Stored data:
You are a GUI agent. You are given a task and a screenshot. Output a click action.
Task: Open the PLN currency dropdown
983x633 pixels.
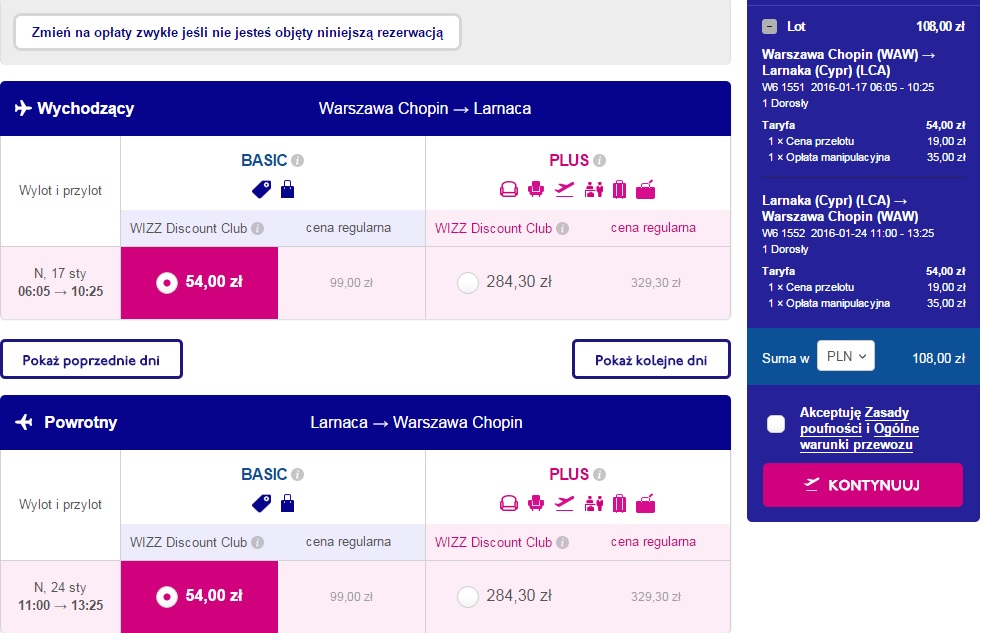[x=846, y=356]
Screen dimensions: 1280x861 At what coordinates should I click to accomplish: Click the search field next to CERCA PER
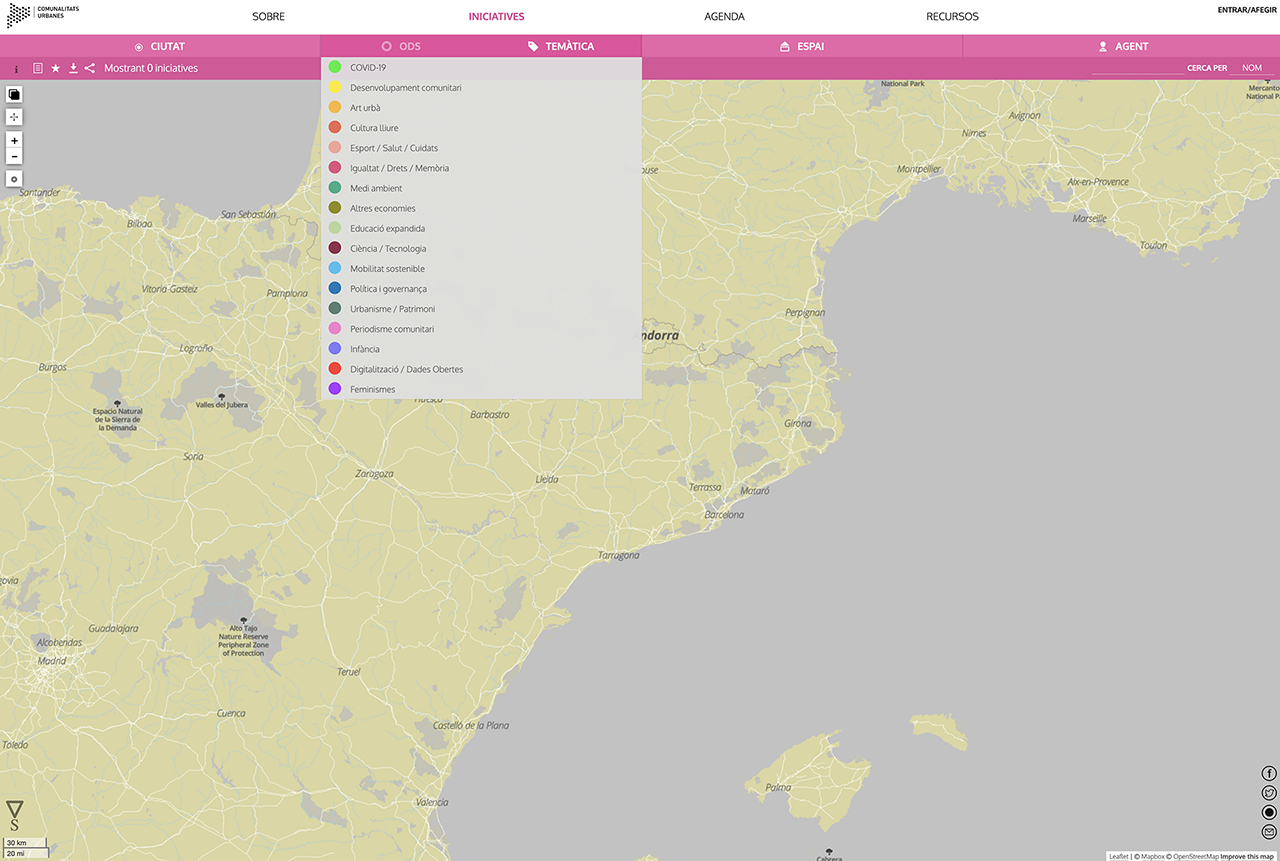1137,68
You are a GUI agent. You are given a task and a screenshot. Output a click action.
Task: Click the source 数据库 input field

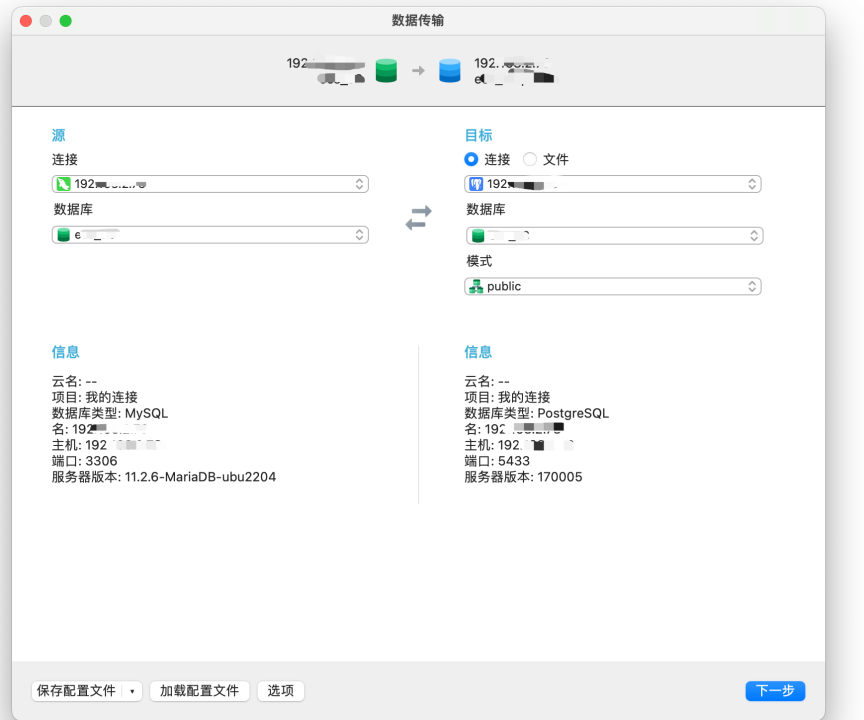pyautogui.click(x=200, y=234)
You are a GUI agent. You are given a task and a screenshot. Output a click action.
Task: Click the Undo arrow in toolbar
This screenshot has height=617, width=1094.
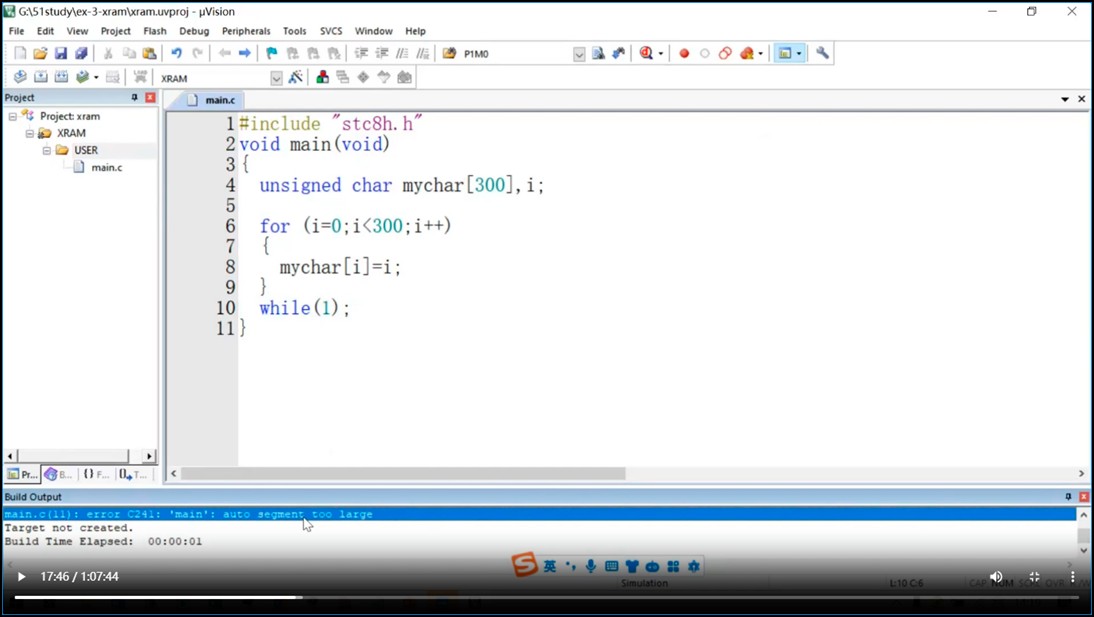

▶ **Problem to solve**
Give back exactly the lines from the one that contains "Task: Click the Undo arrow in toolbar" to the final line of the data above, both included, with all pictures removed.

▶ **Result of this task**
Task: Click the Undo arrow in toolbar
This screenshot has height=617, width=1094.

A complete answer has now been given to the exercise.